The cuts add to the layoffs sweeping across the apparel retail sector in the wake of a rocky macroeconomic climate and concerns of a potential recession. At the end of August, VF Corp. confirmed it cut approximately 300 corporate jobs and another 300 open roles, while beleaguered Bed Bath & Beyond said it was slashing its corporate and supply chain positions by 20 percent. At the same time, Tommy Hilfiger and Calvin Klein owner PVH said it would be cutting at least 10 percent of “people costs” by the end of 2023.
Although Gap Inc. had been foundering in recent years, the company attempted a turnaround in late 2020 under the leadership of CEO Sonia Syngal, who was elevated to the role in March that year. But after the Covid-19 pandemic and ensuing supply chain constraints led to a flurry of inventory delays, and millions lost in sales, Syngal stepped down from the position.
The inventory imbalance even forced Old Navy to dial down its size-inclusive Bodequality campaign due to an overabundance of smaller and bigger sizes, while middle sizes sold out too quickly.

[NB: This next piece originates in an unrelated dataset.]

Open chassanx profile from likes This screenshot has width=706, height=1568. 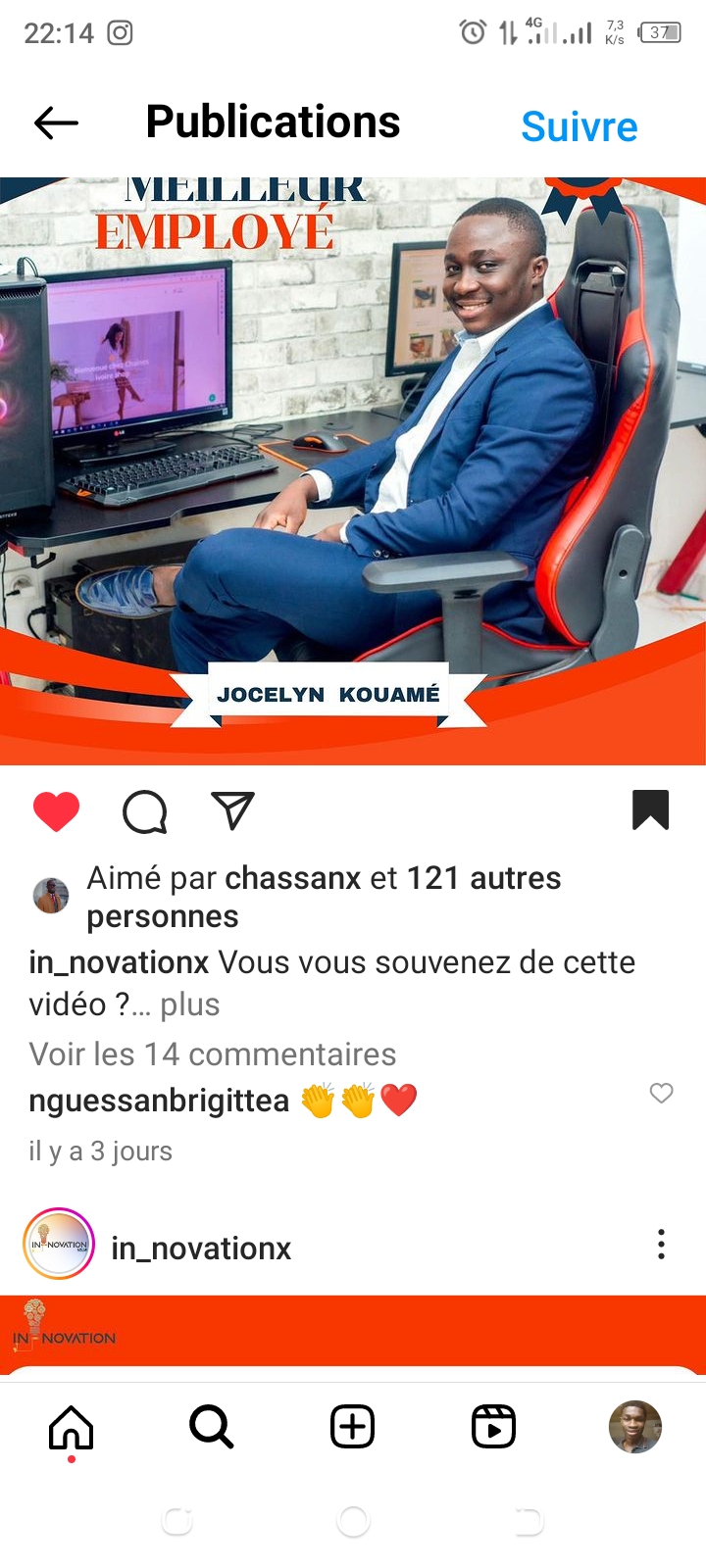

Old Navy’s sales in the second quarter dipped 13 percent to $2.1 billion, representing 54.4 percent of Gap Inc.’s total net sales.
“We’ve let our operating costs increase at a faster rate than our sales, and in turn our profitability,” Bob Martin, Gap’s executive chairman and interim CEO, wrote in a memo to employees on Tuesday informing them of the job cuts, according to a copy reviewed by the WSJ.
The financial frustrations at Gap Inc. have yet to ease, with second-quarter net sales falling 8 percent to $3.86 billion on a $49 million net loss. The combination of the CEO departure, external economic and inflationary factors and the disappointing quarterly performance led the company to withdraw its fiscal 2022 outlook.
However, outside of the company’s retail performance, Gap Inc. is burning through its cash reserves. The retailer ended the quarter with cash and cash equivalents of $708 million. Net cash from operating activities was negative $207 million, year-to-date free cash flow, defined as net cash from operating activities less purchases of property and equipment, was negative $613 million.
According to its annual report, Gap employed about 8,700 in its headquarters locations as of Jan. 29. In total, the company’s 97,000 employees largely consisted of hourly store workers.
The job cuts also come as Gap Inc. has been embroiled in a public spat with Kanye West, who said this month that he was terminating the partnership between his Yeezy brand and the legacy retailer. West, who now goes by Ye, claims that Gap failed to live up to the terms of the initial 10-year partnership agreement such as distributing Yeezy products in its stores by the latter half of 2021 and launching dedicated YZY stores.
Ye’s collaboration was expected to bring in a windfall for Gap Inc., which has long sought to revive the buzz and relevance it enjoyed in the 1990s. UBS Group estimated in March 2021 that the Yeezy x Gap partnership could be worth $970 million, and generate above $1 billion in sales as soon as 2023. The collab’s Times Square takeover draw notable crowds, signaling strong demand for the partnership’s creative outpout.
The WSJ report said Gap Inc. plans to introduce Yeezy Gap items it has in the pipeline, meaning the label won’t disappear immediately.
Gap hopes to minimize go-forward overhead spending companywide. It is reducing marketing and digital platform investments, and cutting back the number of new Old Navy stores slated for the second half of 2022. But it still remains unclear what the status is for Gap’s logistics and fulfillment services division GPS Platform Services, and whether any of the budget cuts will impact the new platform. Like competitor American Eagle Outfitters and its Quiet Platforms launch, Gap Inc. is seeking to open up its shipping, fulfillment and warehousing to companies outside its portfolio.